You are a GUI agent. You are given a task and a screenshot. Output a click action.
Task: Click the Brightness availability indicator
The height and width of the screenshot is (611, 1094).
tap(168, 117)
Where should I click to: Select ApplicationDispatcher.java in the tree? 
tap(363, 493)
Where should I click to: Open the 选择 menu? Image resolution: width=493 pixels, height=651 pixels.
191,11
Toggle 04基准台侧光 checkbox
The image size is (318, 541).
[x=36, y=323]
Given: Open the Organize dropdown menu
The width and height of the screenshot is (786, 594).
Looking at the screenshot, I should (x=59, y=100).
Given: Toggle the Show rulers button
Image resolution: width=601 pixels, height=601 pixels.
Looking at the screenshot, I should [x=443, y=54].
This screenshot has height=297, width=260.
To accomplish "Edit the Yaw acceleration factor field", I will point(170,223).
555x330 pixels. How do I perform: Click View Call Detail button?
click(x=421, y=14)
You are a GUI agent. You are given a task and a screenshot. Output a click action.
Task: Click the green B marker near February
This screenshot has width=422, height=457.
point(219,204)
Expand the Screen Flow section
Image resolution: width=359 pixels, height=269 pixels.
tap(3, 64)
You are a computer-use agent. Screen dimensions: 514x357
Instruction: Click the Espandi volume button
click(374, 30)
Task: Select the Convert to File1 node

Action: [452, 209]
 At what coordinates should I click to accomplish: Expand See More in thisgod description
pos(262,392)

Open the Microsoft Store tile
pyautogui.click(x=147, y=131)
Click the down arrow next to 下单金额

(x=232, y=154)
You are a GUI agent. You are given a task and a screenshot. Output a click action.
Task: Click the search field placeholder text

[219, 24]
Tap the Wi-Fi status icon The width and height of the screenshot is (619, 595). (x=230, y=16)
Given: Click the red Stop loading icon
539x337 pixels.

_ _ _ _ _ _ _

▶ Work item
For the material above, produce a word-for-word copy.

▶ Output
You are a GUI agent. You are given a task and a screenshot. Output a click action.
Task: Click the Brightness availability indicator
The height and width of the screenshot is (611, 1094).
tap(168, 117)
Where should I click to: Select ApplicationDispatcher.java in the tree? 
tap(363, 493)
Where should I click to: Open the 选择 menu? Image resolution: width=493 pixels, height=651 pixels.
191,11
Toggle 04基准台侧光 checkbox
The image size is (318, 541).
[x=36, y=323]
Given: Open the Organize dropdown menu
The width and height of the screenshot is (786, 594).
Looking at the screenshot, I should (x=59, y=100).
Given: Toggle the Show rulers button
Image resolution: width=601 pixels, height=601 pixels.
Looking at the screenshot, I should [x=443, y=54].
This screenshot has height=297, width=260.
To accomplish "Edit the Yaw acceleration factor field", I will point(170,223).
555x330 pixels. How do I perform: Click View Call Detail button?
click(x=421, y=14)
You are a GUI agent. You are given a task and a screenshot. Output a click action.
Task: Click the green B marker near February
This screenshot has width=422, height=457.
point(219,204)
Expand the Screen Flow section
Image resolution: width=359 pixels, height=269 pixels.
tap(3, 64)
You are a computer-use agent. Screen dimensions: 514x357
Instruction: Click the Espandi volume button
click(374, 30)
Task: Select the Convert to File1 node

Action: [452, 209]
 At what coordinates should I click to accomplish: Expand See More in thisgod description
pos(262,392)

Open the Microsoft Store tile
pyautogui.click(x=147, y=131)
Click the down arrow next to 下单金额

(x=232, y=154)
You are a GUI agent. You are given a task and a screenshot. Output a click action.
Task: Click the search field placeholder text

[219, 24]
Tap the Wi-Fi status icon The width and height of the screenshot is (619, 595). (x=230, y=16)
Given: Click the red Stop loading icon
539x337 pixels.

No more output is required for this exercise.